The basename root such that nameroot + nameext == basename, and nameext is empty or begins with a period and contains at most one period. For the purposes of path splitting leading periods on the basename are ignored; a basename of .cshrc will have a nameroot of .cshrc.

The implementation must set this field automatically based on the value of basename prior to evaluating parameter references or expressions.

nameext
optional

The basename extension such that nameroot + nameext == basename, and nameext is empty or begins with a period and contains at most one period. Leading periods on the basename are ignored; a basename of .cshrc will have an empty nameext.

The implementation must set this field automatically based on the value of basename prior to evaluating parameter references or expressions.

checksum
optional

Optional hash code for validating file integrity. Currently, must be in the form "sha1$ + hexadecimal string" using the SHA-1 algorithm.

size
optional

Optional file size (in bytes)

secondaryFiles
optional
array<File | Directory>

A list of additional files or directories that are associated with the primary file and must be transferred alongside the primary file. Examples include indexes of the primary file, or external references which must be included when loading primary document. A file object listed in secondaryFiles may itself include secondaryFiles for which the same rules apply.

format
optional

The format of the file: this must be an IRI of a concept node that represents the file format, preferably defined within an ontology. If no ontology is available, file formats may be tested by exact match.

Reasoning about format compatibility must be done by checking that an input file format is the same, owl:equivalentClass or rdfs:subClassOf the format required by the input parameter. owl:equivalentClass is transitive with rdfs:subClassOf, e.g. if <B> owl:equivalentClass <C> and <B> owl:subclassOf <A> then infer <C> owl:subclassOf <A>.

File format ontologies may be provided in the "$schemas" metadata at the root of the document.

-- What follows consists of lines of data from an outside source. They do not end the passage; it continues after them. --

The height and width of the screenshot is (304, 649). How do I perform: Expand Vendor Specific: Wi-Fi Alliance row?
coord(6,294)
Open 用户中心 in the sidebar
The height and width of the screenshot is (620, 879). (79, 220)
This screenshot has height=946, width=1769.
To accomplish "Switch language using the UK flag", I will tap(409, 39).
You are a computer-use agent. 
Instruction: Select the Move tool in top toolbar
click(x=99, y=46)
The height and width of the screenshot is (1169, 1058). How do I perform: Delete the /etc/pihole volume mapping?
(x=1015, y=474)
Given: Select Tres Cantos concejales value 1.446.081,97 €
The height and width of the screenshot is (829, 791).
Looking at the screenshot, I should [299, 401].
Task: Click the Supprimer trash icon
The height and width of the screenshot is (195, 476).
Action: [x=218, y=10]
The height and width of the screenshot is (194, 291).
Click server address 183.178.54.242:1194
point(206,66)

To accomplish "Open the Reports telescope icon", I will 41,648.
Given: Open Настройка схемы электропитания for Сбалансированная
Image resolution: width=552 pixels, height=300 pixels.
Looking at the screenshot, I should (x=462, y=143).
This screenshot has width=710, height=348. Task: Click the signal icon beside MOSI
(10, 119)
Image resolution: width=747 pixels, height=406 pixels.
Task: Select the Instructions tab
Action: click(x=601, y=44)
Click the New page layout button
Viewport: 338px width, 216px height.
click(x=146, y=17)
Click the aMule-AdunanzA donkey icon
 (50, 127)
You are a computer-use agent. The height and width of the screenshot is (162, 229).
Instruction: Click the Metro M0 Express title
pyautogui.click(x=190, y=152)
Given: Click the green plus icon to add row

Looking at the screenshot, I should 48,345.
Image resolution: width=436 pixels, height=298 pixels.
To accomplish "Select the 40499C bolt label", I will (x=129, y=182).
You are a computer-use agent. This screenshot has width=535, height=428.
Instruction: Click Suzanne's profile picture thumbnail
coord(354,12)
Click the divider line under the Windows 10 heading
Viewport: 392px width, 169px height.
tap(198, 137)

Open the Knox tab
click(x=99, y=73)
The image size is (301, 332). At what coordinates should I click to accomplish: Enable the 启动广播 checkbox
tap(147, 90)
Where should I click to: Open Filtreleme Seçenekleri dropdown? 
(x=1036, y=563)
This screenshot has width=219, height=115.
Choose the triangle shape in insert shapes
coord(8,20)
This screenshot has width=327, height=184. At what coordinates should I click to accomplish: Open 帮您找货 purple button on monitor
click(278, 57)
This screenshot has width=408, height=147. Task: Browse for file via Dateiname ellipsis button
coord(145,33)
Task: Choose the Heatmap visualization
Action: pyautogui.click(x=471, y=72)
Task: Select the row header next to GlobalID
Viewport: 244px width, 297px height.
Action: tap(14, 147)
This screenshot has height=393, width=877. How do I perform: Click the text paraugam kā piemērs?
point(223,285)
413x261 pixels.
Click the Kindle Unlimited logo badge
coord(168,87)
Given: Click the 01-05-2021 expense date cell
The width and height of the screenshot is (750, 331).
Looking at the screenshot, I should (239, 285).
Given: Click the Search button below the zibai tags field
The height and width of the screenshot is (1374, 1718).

If no ontologies are specified in $schemas, the runtime may perform exact file format matches.

contents
optional

File contents literal.

If neither location nor path is provided, contents must be non-null. The implementation must assign a unique identifier for the location field. When the file is staged as input to CommandLineTool, the value of contents must be written to a file.

If contents is set as a result of a Javascript expression, an entry in InitialWorkDirRequirement, or read in from cwl.output.json, there is no specified upper limit on the size of contents. Implementations may have practical limits on the size of contents based on memory and storage available to the workflow runner or other factors.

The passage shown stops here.